L’Évangile de ce onzième dimanche du temps ordinaire est l’épisode de la pécheresse pardonnée (Luc 7, 36-50, 8, 3).
Le pharisien a invité Jésus à sa table, ce qui est une marque de ses bonnes dispositions.
Les convives sont attablés, allongés sur des coussins, le long d'une grande table.
La porte reste ouverte.
Une prostituée se permet d'entrer et s'approche de Jésus.
Son entrée choque inévitablement, c'est une pécheresse, une personne impure, sa place n'est pas ici.
Elle s'avance pourtant, elle pleure, mais de joie, car elle se penche vers les pieds de Jésus.
Ses larmes coulent, elle les essuie avec douceur avec ses cheveux et elle ouvre un flacon d'albâtre et verse du parfum.
Le maître de maison est étonné et ne comprend pas pourquoi Jésus ne chasse pas cette femme.
Elle doit aussi, se poser la même question.
En entrant, elle craignait d'être repoussée, et c'est pour cela qu'elle pleure parce que l'homme de D.ieu ne lui manifeste aucun mépris. Ses larmes sont de la reconnaissance.
Toutes les marques d'amour qu'elle donne à Jésus sont la preuve qu'elle comprend que Jésus ne la condamne pas.
Le pharisien, lui, traite d'égal à égal avec Jésus, il n'a aucun pardon à demander, puisqu'il se considère comme juste.
Voilà toute la différence entre lui et la femme.
Elle a su reconnaître en Jésus un envoyé de D.ieu, et elle est éperdue de reconnaissance parce que le pardon qu'elle souhaitait lui apparaît comme une évidence.
Le pharisien, au contraire, non seulement, n'avait selon lui, pas de pardon à demander pour lui-même, mais, plus grave peut-être encore, il se méprend complètement sur le pardon de D.ieu.
Il croit connaître D.ieu et donc, à ses yeux, Jésus n'a pas le comportement qui conviendrait à un prophète.
Celui-ci devrait la repousser car, pour lui cette femme est impure et le pardon devrait être précédé par un changement de conduite. Alors seulement, D.ieu accepterait de pardonner.
Il ne sait pas que c’est le pardon de Dieu qui donne la force de changer.
Le changement de conduite sera la conséquence du pardon.
Luc dit bien que les femmes qui ont été délivrées de leurs démons par Jésus ont pu se mettre à sa suite.
De plus, quand Jésus dit à la prostituée "Je te pardonne", il lui demande en fait de se pardonner à elle-même.
Nous ne pouvons accepter le pardon de D.ieu que si d’abord nous savons nous pardonner à nous-mêmes.
L’autre leçon est que D.ieu ne veut pas que les pécheurs soient isolés et bannis.

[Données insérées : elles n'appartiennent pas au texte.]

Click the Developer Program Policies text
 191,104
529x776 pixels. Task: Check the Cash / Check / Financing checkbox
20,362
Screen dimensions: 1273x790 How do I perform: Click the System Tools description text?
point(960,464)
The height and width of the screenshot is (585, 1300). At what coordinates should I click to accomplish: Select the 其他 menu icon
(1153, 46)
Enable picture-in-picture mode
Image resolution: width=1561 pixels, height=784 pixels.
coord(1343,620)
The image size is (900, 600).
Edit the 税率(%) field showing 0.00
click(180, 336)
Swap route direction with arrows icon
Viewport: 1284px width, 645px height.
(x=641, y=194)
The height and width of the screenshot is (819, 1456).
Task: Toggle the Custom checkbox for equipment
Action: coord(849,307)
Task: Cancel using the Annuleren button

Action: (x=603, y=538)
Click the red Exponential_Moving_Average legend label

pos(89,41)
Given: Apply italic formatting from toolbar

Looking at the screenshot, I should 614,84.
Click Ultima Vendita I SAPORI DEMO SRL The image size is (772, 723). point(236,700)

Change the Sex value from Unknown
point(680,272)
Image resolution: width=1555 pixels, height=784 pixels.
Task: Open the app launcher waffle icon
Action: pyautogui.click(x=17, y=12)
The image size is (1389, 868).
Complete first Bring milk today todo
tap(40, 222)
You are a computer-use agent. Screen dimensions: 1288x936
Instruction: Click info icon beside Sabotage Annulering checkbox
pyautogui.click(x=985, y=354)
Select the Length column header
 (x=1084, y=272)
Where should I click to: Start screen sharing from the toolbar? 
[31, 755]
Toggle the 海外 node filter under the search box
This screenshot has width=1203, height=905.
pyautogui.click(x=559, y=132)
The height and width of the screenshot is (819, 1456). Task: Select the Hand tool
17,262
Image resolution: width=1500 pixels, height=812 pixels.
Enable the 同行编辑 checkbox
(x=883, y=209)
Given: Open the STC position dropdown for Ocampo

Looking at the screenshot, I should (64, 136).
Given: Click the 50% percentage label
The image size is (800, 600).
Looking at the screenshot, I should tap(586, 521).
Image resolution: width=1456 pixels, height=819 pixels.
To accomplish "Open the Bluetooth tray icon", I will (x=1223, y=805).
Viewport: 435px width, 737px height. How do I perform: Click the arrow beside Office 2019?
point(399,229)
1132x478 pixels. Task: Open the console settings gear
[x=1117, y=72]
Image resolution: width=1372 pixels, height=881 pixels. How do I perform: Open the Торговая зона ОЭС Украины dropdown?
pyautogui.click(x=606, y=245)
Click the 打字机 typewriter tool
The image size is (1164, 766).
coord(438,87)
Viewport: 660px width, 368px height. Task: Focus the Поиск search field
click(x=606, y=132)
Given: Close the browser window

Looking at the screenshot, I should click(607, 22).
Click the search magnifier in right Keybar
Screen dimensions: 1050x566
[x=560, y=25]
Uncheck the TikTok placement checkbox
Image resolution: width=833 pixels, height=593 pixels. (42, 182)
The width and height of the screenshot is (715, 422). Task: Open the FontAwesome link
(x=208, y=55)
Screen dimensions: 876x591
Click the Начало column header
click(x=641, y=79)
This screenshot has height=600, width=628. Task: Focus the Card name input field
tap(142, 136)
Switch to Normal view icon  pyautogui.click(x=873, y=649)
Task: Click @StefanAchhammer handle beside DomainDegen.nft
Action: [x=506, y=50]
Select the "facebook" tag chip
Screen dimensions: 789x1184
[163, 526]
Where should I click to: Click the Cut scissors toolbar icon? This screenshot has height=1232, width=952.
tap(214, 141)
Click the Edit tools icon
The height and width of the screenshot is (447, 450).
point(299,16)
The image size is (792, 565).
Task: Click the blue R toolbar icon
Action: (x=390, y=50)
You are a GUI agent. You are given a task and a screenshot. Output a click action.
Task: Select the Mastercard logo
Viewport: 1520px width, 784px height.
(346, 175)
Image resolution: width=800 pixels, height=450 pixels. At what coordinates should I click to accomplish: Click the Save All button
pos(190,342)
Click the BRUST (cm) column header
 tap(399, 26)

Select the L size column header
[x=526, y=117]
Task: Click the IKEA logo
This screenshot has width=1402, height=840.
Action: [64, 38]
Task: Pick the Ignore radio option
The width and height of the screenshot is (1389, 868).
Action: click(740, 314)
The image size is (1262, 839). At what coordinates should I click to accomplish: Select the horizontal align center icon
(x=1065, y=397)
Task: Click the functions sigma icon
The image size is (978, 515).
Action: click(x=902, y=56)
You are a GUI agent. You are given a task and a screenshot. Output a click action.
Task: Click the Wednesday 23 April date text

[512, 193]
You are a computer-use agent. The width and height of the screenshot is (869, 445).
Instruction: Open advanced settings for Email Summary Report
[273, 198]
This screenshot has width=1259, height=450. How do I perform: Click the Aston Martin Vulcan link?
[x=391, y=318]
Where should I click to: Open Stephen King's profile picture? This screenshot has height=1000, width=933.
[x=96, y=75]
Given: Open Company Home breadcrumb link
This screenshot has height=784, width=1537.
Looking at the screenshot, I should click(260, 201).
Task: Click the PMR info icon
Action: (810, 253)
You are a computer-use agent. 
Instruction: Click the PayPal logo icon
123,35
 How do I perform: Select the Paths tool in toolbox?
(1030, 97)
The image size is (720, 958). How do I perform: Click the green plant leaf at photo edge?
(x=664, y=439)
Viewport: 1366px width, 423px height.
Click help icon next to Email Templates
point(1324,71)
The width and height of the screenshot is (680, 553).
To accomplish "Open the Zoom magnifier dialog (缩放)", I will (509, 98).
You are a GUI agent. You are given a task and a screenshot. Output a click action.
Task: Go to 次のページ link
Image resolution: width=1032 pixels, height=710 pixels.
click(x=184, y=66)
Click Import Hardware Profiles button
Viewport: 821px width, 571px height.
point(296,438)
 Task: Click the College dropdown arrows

Le Tanakh le dit abondamment, puisque D.ieu y est appelé "miséricordieux", c'est-à-dire attiré par la misère physique ou morale.
Mais beaucoup de Juifs à l’époque l’avaient oublié comme ce pharisien imbu de lui-même.
Pour le pharisien, Jésus, qui ne craint pas de laisser s'approcher une pécheresse publique, commet lui-même une impureté. Il en déduit qu’il ne peut donc pas être un homme de D.ieu.
Luc revient à plusieurs reprises sur ce thème de la miséricorde de D.ieu.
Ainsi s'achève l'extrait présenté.